**WORK TASK**
Retype the passage of the comment thread below word for word, beginning at "America was forest" and continuing through "UK pump-storage stations.".
-------- DOCUMENT SECTION
America was forest from coast to coast.

Ah, no it wasn't. The middle 1/4 to 1/3 or so was mostly prairie.


#327 and #329 - Which is why we've explained the topography of the UK pump-storage stations.

To answer the "my state is flat" argument briefly, there is a variation on HE that uses bulk flow rather than mass dropping from a height, and basically just runs the river through a culvert.

I'll now remind you that I used to work for an HE Powerco, and we found that we were getting salmon into places they'd never been before the rivers were dammed because, when we'd built a dam, we'd included a weir, fish lift or fish ladder (which depends on the size of the dam) and the salmon were migrating further upstream naturally.


My sister is a Floridian*, so yes, I'm aware that it's a pretty flat state and that HE isn't appropriate, any more than it is where I live**. There is unlikely to be any single solution that works everywhere, but that just means you need to pick the right solution for your area.

*No, not native born. But she's lived there so long she's now a US citizen.

**There are roads not all that far away which are below sea level. Dutch engineers came over centuries ago to help drain our fens.


Err, when we say Indian/European/Neanderthal/whatever DNA, it means that the sequence of the DNA is uncommon in other groups, but common in this one, so the presence in the DNA of an individual implies ancestry from one of these groups (or a de novo mutation, or being a statistic fluke, or horizontal gene transfer, or...).

Also note that many of these markers are not restricted to one population, they just differ somewhat in frequency. To use a deleterious mutation and not a marker (most of these are noncoding), cases of Ty-Sachs in your family don't mean you have license to call youre more obnoxious friends 'goyim', because mutations that cause Tay-Sachs are not restricted to the Ashkenasim, they are just not that common, except in French Canadians and Cajuns. In this case, the mutations differ, but I guess you get the idea. So to get meaningful results, you need multiple markers that imply origin form that group, where in individuals with mixed ancestry you expect some dissenting markers.
----------------
-------- DATA SUPPLIED
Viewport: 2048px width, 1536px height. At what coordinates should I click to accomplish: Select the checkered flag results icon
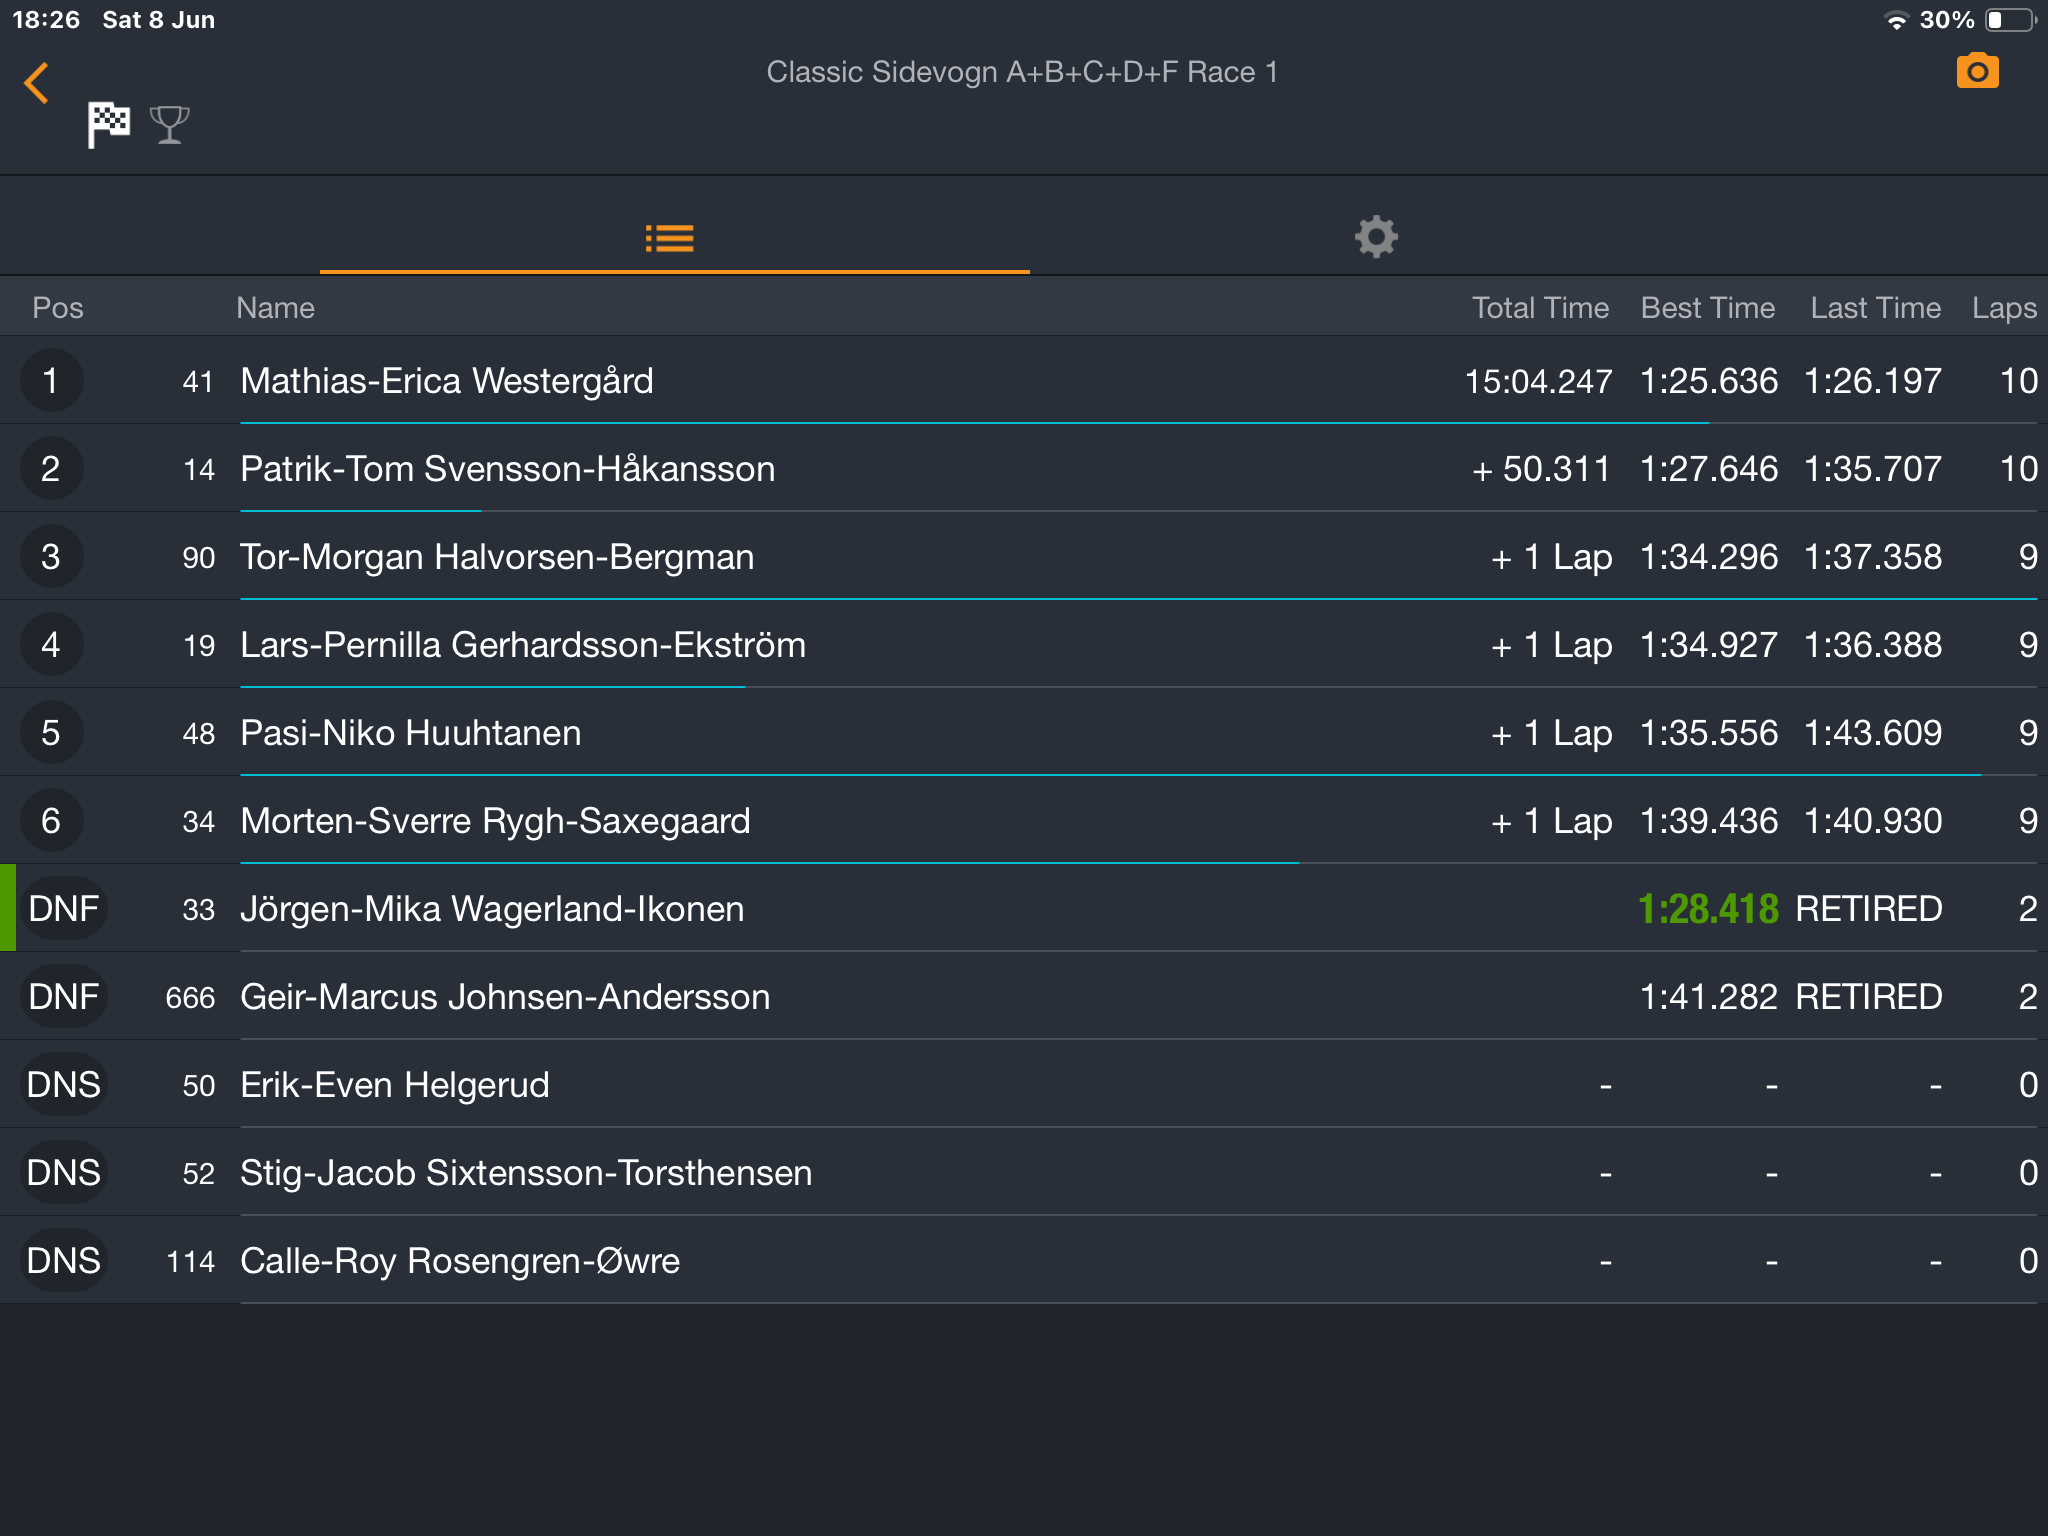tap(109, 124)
----------------
-------- DATA SUPPLIED
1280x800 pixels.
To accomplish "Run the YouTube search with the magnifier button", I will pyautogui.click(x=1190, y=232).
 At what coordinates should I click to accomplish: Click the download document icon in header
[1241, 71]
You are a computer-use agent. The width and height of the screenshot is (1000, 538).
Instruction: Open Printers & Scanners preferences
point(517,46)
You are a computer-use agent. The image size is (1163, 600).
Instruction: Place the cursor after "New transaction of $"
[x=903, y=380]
----------------
-------- DATA SUPPLIED
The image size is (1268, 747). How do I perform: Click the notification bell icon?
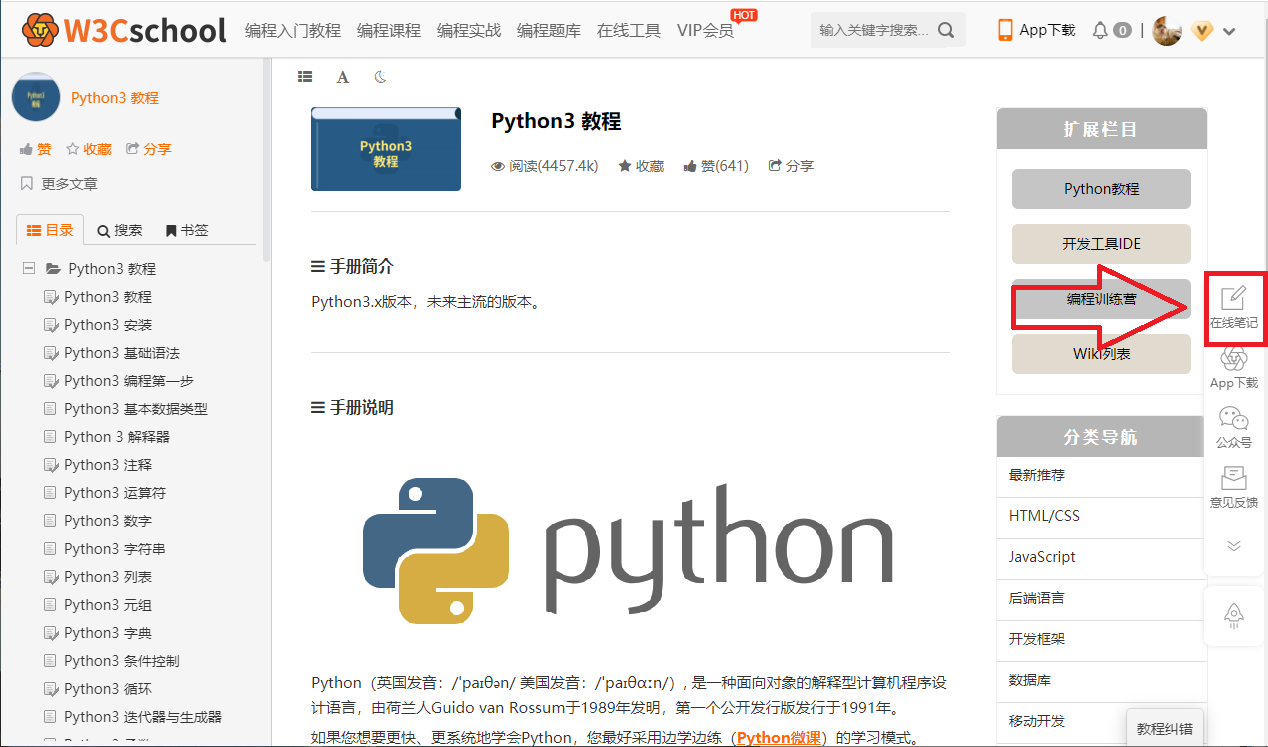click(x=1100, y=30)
----------------
**TASK RESPONSE**
America was forest from coast to coast.

Ah, no it wasn't. The middle 1/4 to 1/3 or so was mostly prairie.


#327 and #329 - Which is why we've explained the topography of the UK pump-storage stations.